Led by investors such as Carl Icahn, Bill Ackman and Jeff Smith, and targeting companies from DuPont to PepsiCo, campaigns by activist investors have become a common occurrence in the United States in the past few decades.

Author: Valentina Pasquali

Now, an increasingly crowded American market is pushing activists to look beyond the US’s borders.

As a result, corporate boards and management teams all over the world would do well to prepare for their arrival. This is the advice of a panel of experts who gathered in Washington DC to discuss the issue in late September at the Global Board Leaders’ Summit of the National Association of Corporate Directors (NACD).

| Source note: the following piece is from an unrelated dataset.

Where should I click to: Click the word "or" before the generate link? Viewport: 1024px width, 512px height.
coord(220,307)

“Activism in the US dwarfs activism in the rest of the world,” says Keith Gottfried, partner and shareholder activism defense practice leader for law firm Morgan Lewis & Bockius. “Nevertheless, it is increasingly becoming a worldwide phenomenon.”

Gottfried offered figures by Activist Insight, which publishes information on shareholder activism, that show the exponential growth of activist campaigns. In Australia the number of companies targeted went from two in 2011 to 33 in 2014, while in Asia it jumped from four to 19.

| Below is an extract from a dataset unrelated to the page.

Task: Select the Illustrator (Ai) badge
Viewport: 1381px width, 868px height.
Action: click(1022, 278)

Europe started from a higher base of 34 targeted companies in 2011, then peaked at 60 a year later and has since hovered between 40 and 50 a year. According to Daniel Burch, chairman, CEO and co-founder of consulting firm MacKenzie Partners, this is only the beginning. “Eventually, we are going to run out of what activist investors call undervalued opportunities here in the US,” he says. “Europe is the next frontier, but Asia is not far behind.”

Within three years, Burch predicts activist campaigns will be split 50/50 between the United States and the rest of the world, up from approximately 70 to 30 today.

Against this backdrop, veteran director Margaret Pederson, president and CEO of the NACD Connecticut chapter, recommends that boards all across the world move immediately to take preemptive action. “I’m a big proponent of boards acting as ‘self-activists,’ doing an activism audit to figure out what they could do to avoid being targeted or how to respond if they are,” she said.